Sirens wail and wail. A few ambulances are flying up the arterial roads of New Delhi. Finally BBC’s Late Night News explains: “Terrorist blasts have torn through Paharganj and Sarojini Nagar—both markets were jammed with holiday shoppers. Another blast went off on a bus.” Later, she will learn sixty people have died and two hundred have been wounded.
She recognizes Vikas the moment he is brought in, though his scratched face has the grey-brown pallor of Delhi smog.
Lord Jesus, give her medical distance! Of the billion and more people in India, here’s the one person she doesn’t want to meet ever again, not even in a next life. Damini would say it was written in her bhagya. Sister Imaculata would say god works in mysterious ways. Professional training says she must deal with him as a patient.
He is dazed and grazed, but must have threatened loudly or bribed the police to get here. Must have shouted, “Don’t you know who I am?”

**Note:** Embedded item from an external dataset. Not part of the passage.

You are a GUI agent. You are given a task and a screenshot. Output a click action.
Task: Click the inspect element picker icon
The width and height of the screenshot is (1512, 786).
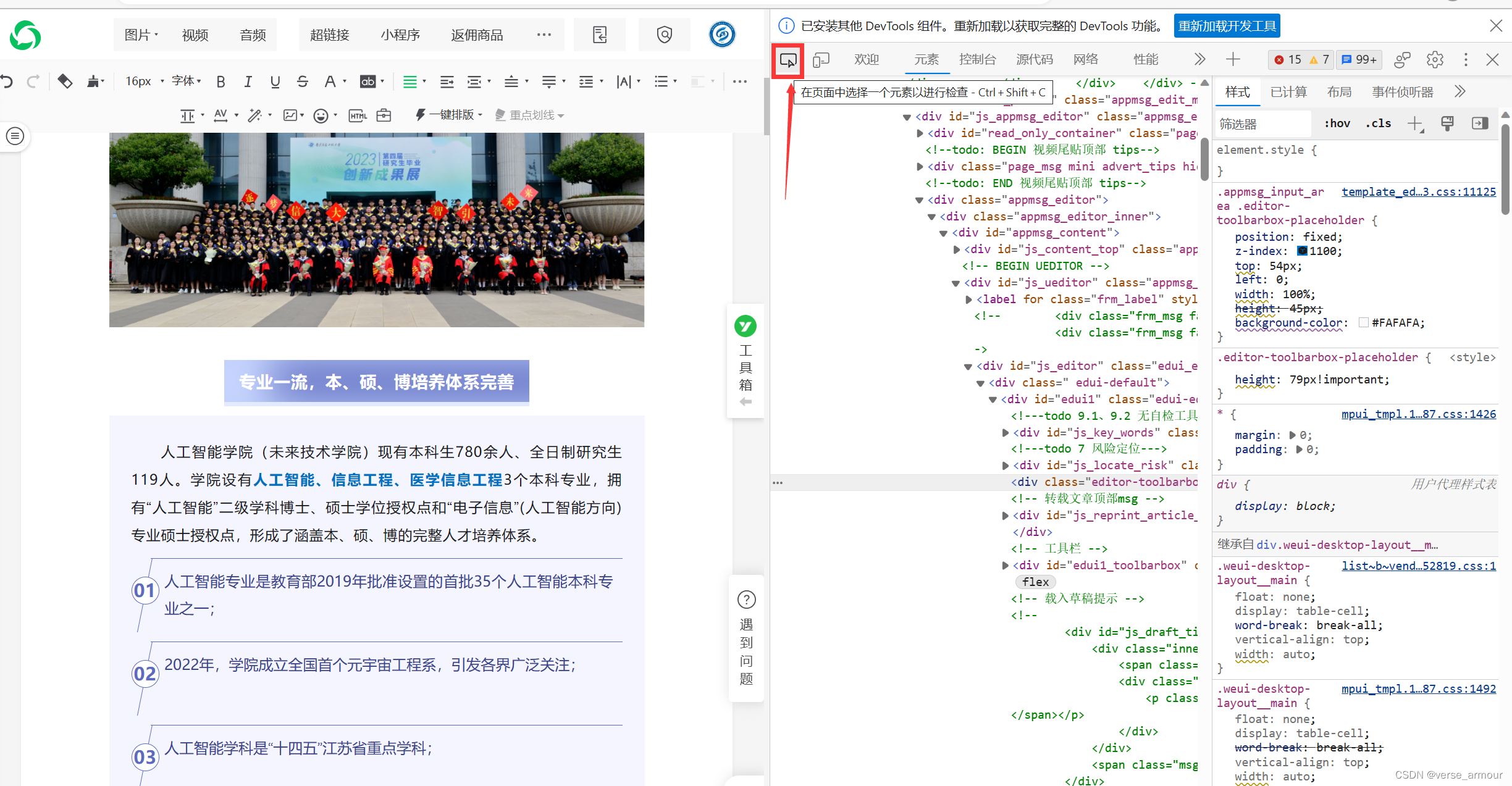[x=788, y=60]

Right femur cracked in the stampede, left clavicle too. Fracture of right radius and ulna requiring bone setting.
Once a cast is on the leg and it is raised in traction, he is moved to a private room. Doctors dart in and out—Vikas is too drugged to notice.
His parents arrive with whisky and a pack of cards for the vigil at the bedside. Vikas’s uniformed servants bring ice and soda.
Nurse Anu exchanges room assignments with a younger nurse, newly arrived from Gujarat. Mrs. Kohli may not notice her nurse’s cap, white dress and stockings, her slightly grey hair, or her scarred face, just as she never noticed servants, but Anu can’t take the chance.
She doesn’t have to walk past to hear when the Gujarati nurse is helping Vikas to the bathroom or bringing his pills. And she jumps every time she hears him bark buy-and-sell orders into his cellphone. Once in passing she risked a glance into his room to see the nurse listening to his heart. Maybe he has one.
His sycophants arrive, bow and scrape before him. Nurse Anu would like to chop him to pieces before their eyes.